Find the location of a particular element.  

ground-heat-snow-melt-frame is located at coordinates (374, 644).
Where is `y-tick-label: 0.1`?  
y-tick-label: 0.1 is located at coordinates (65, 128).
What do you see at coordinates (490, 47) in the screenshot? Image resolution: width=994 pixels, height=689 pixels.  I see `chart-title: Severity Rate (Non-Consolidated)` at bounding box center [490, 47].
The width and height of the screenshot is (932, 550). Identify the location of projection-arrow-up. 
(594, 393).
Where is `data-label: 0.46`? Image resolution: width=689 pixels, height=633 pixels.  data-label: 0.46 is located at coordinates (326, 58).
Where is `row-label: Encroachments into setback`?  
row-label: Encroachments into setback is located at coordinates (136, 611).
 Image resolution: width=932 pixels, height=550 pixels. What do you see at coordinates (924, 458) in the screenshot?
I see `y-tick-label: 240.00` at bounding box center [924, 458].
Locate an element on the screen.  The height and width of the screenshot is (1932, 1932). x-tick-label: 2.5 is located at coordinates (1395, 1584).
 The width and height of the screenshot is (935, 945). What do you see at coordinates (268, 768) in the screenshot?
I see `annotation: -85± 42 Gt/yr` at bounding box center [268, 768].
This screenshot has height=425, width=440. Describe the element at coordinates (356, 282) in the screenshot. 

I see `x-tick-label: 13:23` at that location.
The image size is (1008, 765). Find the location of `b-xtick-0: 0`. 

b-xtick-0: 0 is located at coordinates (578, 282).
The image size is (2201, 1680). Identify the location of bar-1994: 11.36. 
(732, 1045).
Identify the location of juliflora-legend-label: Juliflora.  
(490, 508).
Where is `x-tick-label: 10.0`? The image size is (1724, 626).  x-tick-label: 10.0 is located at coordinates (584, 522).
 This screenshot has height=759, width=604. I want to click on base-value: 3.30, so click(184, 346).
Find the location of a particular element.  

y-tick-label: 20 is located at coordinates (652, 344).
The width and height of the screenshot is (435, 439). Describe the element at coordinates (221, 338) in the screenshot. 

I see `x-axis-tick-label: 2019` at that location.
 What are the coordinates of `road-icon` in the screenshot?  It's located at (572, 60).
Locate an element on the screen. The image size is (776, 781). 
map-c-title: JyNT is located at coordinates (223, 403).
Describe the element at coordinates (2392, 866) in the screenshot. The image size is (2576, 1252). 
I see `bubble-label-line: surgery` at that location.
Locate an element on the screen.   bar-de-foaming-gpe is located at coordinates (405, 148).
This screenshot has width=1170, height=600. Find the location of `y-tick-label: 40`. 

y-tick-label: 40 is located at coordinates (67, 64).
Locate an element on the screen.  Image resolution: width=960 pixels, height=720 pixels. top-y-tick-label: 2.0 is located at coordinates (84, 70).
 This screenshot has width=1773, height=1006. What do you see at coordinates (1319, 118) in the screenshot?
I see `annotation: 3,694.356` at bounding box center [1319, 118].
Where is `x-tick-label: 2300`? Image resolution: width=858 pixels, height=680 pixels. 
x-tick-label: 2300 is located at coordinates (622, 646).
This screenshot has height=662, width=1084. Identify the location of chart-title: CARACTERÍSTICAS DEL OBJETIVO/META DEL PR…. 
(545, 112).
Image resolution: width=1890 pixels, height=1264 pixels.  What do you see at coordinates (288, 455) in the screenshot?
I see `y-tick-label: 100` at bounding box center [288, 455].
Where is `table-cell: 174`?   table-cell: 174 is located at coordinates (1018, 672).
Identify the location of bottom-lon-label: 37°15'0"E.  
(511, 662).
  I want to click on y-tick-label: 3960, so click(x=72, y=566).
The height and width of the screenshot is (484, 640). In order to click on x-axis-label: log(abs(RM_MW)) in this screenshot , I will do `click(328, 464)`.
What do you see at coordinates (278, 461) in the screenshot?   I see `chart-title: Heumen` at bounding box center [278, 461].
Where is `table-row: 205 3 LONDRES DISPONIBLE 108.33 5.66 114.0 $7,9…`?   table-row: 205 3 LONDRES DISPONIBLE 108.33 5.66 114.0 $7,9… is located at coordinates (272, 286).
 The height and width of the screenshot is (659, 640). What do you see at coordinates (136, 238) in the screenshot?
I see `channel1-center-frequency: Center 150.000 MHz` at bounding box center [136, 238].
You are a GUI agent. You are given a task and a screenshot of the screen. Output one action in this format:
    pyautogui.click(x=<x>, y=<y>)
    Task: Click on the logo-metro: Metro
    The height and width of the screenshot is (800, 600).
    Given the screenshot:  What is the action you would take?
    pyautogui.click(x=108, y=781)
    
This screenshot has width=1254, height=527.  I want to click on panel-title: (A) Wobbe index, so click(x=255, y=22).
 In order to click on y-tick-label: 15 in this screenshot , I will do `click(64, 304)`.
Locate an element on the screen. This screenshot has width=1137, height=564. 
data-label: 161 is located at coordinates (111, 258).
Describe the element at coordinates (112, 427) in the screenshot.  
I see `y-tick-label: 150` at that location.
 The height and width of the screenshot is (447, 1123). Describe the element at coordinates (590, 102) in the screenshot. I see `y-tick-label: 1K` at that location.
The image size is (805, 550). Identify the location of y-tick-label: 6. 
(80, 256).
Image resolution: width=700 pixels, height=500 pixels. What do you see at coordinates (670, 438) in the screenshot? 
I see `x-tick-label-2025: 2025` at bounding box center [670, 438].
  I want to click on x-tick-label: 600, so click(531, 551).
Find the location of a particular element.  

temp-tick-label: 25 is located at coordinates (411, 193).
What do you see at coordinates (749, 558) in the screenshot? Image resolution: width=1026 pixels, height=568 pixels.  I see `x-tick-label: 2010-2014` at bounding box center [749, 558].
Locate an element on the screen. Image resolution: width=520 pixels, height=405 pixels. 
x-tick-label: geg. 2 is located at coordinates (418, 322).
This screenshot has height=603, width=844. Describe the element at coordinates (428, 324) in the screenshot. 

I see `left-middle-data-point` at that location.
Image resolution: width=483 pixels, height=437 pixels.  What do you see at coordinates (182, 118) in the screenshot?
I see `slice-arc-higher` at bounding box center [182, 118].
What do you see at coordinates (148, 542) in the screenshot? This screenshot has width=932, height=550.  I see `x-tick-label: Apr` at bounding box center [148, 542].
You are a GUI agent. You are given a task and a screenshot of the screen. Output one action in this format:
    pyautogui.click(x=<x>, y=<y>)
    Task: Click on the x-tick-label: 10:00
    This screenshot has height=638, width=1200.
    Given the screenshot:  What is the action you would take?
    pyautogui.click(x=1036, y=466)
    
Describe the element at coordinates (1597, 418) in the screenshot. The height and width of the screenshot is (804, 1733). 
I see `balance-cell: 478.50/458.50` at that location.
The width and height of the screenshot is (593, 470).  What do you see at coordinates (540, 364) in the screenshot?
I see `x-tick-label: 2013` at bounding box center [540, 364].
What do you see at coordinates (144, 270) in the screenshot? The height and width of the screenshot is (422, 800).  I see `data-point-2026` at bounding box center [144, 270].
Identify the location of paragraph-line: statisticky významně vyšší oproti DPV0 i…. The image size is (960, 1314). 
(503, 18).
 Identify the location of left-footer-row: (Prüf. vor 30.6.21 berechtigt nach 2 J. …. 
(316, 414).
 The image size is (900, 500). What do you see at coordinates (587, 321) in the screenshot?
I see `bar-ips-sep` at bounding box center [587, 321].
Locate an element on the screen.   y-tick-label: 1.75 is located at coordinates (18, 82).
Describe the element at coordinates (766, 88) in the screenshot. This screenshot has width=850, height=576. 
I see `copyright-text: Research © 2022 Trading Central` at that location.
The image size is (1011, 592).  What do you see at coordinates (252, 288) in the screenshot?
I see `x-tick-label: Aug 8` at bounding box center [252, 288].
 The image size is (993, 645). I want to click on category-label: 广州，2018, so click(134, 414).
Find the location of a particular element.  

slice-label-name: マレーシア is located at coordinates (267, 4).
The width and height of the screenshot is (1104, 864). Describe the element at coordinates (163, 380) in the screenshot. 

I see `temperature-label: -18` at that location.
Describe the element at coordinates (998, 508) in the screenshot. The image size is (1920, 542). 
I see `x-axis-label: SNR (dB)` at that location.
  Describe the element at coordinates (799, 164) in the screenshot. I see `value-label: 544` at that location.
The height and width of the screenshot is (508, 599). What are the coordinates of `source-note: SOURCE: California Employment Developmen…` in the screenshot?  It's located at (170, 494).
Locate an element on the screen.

### DESCRIPTION OF THE TASK
Recast the data as a Markdown table with the columns Row and Text, numbering each line and leaving out blank lines. Begin at the line that has "The image size is (2201, 1680)." and stop after the line that has "y-tick-label: 40 is".

### WRITTEN ANSWER
| Row | Text |
|---|---|
| 1 | The image size is (2201, 1680). Identify the location of bar-1994: 11.36.  |
| 2 | (732, 1045). |
| 3 | Identify the location of juliflora-legend-label: Juliflora.   |
| 4 | (490, 508). |
| 5 | Where is `x-tick-label: 10.0`? The image size is (1724, 626).  x-tick-label: 10.0 is located at coordinates (584, 522). |
| 6 |  This screenshot has height=759, width=604. I want to click on base-value: 3.30, so click(184, 346). |
| 7 | Find the location of a particular element.   |
| 8 | y-tick-label: 20 is located at coordinates (652, 344). |
| 9 | The width and height of the screenshot is (435, 439). Describe the element at coordinates (221, 338) in the screenshot.  |
| 10 | I see `x-axis-tick-label: 2019` at that location. |
| 11 |  What are the coordinates of `road-icon` in the screenshot?  It's located at (572, 60). |
| 12 | Locate an element on the screen. The image size is (776, 781).  |
| 13 | map-c-title: JyNT is located at coordinates (223, 403). |
| 14 | Describe the element at coordinates (2392, 866) in the screenshot. The image size is (2576, 1252).  |
| 15 | I see `bubble-label-line: surgery` at that location. |
| 16 | Locate an element on the screen.   bar-de-foaming-gpe is located at coordinates (405, 148). |
| 17 | This screenshot has width=1170, height=600. Find the location of `y-tick-label: 40`.  |
| 18 | y-tick-label: 40 is located at coordinates (67, 64). |